- _Task instructions_
From the data below, return the exact lines starting at the line containing "Given: Select the 总分 tab" and ending at the line containing "Click the timeline", both included, and nothing else.

####################

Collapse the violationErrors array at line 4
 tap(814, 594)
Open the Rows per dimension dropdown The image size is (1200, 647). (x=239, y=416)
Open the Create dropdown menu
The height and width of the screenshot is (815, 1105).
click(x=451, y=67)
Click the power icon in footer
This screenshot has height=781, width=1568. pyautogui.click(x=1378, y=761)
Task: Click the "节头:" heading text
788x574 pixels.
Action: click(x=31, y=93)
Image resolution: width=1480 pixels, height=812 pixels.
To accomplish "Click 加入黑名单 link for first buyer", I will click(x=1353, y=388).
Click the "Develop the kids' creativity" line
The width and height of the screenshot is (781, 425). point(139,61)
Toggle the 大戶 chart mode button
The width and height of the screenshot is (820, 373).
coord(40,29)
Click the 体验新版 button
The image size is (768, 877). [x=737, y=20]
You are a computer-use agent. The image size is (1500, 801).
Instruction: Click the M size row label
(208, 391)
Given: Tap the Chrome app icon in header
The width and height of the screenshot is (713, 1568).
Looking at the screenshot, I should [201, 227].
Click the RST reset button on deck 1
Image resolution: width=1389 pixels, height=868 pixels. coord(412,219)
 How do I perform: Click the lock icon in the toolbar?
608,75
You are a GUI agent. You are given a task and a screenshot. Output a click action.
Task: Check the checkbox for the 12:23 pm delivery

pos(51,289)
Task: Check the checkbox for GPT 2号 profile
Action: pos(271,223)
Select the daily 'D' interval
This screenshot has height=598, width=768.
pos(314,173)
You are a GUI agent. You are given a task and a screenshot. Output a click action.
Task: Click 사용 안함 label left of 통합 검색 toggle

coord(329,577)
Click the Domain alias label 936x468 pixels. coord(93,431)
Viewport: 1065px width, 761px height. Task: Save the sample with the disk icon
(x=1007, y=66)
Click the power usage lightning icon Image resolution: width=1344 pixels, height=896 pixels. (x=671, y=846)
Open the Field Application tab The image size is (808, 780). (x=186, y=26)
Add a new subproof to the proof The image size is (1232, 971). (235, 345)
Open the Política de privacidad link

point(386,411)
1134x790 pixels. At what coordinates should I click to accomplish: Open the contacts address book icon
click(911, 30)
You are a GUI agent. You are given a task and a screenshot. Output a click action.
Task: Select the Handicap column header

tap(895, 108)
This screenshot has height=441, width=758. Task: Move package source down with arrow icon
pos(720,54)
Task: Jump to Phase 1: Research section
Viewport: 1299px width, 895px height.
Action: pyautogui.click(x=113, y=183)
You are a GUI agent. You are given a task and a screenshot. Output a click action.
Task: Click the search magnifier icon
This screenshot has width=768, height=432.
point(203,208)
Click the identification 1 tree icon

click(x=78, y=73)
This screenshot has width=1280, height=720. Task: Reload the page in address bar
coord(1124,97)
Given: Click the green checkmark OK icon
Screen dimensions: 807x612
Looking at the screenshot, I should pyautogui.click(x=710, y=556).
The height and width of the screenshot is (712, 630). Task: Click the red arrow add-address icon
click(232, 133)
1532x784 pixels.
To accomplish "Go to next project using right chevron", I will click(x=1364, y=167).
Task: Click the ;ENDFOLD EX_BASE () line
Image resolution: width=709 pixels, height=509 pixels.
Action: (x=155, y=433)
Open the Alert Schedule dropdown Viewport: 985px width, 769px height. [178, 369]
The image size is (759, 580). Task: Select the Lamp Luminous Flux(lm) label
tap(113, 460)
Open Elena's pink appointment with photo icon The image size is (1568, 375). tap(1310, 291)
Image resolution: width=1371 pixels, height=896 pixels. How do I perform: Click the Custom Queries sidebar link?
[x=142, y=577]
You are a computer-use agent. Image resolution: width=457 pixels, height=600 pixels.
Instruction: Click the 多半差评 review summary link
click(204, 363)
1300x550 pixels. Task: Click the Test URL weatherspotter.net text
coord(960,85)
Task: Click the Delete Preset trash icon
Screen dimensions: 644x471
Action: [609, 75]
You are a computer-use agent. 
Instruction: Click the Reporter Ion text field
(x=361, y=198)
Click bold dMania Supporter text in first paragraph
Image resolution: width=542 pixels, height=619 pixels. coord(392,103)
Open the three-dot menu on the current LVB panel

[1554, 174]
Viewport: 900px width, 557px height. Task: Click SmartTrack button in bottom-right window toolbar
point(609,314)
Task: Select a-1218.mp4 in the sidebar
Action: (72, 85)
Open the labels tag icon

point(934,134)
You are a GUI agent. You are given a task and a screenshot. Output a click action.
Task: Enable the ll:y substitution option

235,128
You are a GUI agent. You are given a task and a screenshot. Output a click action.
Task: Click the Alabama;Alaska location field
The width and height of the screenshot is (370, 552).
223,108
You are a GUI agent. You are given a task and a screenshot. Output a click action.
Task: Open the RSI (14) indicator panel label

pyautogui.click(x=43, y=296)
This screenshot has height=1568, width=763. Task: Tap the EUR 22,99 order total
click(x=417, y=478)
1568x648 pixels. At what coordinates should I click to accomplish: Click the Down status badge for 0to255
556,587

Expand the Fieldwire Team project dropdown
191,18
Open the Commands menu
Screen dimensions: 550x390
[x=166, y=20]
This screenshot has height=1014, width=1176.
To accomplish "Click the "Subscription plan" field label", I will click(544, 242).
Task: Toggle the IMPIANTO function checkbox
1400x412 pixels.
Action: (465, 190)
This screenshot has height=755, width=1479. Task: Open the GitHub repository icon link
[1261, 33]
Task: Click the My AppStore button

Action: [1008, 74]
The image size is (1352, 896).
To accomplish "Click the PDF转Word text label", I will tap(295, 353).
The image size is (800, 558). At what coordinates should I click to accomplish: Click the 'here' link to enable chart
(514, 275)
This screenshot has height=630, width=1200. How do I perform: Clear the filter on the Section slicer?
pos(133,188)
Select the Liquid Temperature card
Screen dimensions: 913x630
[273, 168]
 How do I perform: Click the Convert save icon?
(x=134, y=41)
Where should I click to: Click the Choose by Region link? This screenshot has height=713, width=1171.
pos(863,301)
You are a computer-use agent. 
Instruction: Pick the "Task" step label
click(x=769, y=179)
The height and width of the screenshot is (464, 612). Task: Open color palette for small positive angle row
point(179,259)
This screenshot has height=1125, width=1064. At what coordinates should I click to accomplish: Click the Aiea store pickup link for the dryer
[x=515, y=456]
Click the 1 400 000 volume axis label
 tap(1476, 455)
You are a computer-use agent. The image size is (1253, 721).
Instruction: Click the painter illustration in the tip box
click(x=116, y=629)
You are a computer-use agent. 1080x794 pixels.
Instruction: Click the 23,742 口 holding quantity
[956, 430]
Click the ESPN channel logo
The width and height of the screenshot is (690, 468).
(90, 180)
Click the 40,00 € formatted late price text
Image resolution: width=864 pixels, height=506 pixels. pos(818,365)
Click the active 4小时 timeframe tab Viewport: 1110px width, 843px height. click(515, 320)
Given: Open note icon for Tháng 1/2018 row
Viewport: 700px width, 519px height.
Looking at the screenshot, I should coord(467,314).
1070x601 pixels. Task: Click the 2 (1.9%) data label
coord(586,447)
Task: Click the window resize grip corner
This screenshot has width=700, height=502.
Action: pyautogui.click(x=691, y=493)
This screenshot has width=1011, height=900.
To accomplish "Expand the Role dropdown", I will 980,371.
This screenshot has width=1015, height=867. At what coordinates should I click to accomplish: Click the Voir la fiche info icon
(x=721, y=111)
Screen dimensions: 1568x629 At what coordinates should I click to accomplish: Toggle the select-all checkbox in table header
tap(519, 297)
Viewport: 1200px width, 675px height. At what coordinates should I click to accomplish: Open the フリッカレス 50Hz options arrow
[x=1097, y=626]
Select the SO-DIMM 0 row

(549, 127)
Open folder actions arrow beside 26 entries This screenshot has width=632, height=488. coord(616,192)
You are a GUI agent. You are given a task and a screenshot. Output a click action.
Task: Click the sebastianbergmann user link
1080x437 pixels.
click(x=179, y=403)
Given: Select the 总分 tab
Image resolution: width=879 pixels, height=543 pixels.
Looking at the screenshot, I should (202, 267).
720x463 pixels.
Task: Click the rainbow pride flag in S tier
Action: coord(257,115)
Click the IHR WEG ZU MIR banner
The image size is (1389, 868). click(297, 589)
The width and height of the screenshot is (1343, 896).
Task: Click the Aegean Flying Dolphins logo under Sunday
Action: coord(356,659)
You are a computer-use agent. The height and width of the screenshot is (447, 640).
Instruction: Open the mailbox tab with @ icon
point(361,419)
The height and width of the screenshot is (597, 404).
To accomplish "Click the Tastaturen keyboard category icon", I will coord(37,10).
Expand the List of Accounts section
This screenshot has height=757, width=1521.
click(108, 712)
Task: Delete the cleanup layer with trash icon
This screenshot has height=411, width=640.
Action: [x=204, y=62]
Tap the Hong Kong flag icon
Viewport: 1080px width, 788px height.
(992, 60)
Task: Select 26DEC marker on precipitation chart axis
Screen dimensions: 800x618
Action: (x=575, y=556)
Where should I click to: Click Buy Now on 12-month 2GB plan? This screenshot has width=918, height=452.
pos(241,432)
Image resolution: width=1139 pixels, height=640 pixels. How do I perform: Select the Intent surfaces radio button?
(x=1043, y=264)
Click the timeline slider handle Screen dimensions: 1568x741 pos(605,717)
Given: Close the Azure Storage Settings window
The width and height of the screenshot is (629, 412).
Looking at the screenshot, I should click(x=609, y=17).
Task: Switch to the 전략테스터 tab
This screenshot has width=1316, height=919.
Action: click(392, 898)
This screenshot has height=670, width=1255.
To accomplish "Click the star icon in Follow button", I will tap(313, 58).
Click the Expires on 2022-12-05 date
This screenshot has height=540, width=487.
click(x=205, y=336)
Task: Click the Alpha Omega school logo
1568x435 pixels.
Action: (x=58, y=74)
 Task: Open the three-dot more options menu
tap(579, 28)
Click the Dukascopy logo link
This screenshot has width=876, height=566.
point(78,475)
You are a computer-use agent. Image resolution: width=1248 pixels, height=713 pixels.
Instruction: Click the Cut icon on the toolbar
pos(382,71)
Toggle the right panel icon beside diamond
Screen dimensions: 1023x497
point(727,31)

####################

- _Your response_
Given: Select the 总分 tab
Image resolution: width=879 pixels, height=543 pixels.
Looking at the screenshot, I should (202, 267).
720x463 pixels.
Task: Click the rainbow pride flag in S tier
Action: coord(257,115)
Click the IHR WEG ZU MIR banner
The image size is (1389, 868). click(297, 589)
The width and height of the screenshot is (1343, 896).
Task: Click the Aegean Flying Dolphins logo under Sunday
Action: coord(356,659)
You are a computer-use agent. The height and width of the screenshot is (447, 640).
Instruction: Open the mailbox tab with @ icon
point(361,419)
The height and width of the screenshot is (597, 404).
To accomplish "Click the Tastaturen keyboard category icon", I will coord(37,10).
Expand the List of Accounts section
This screenshot has height=757, width=1521.
click(108, 712)
Task: Delete the cleanup layer with trash icon
This screenshot has height=411, width=640.
Action: [x=204, y=62]
Tap the Hong Kong flag icon
Viewport: 1080px width, 788px height.
(992, 60)
Task: Select 26DEC marker on precipitation chart axis
Screen dimensions: 800x618
Action: (x=575, y=556)
Where should I click to: Click Buy Now on 12-month 2GB plan? This screenshot has width=918, height=452.
pos(241,432)
Image resolution: width=1139 pixels, height=640 pixels. How do I perform: Select the Intent surfaces radio button?
(x=1043, y=264)
Click the timeline slider handle Screen dimensions: 1568x741 pos(605,717)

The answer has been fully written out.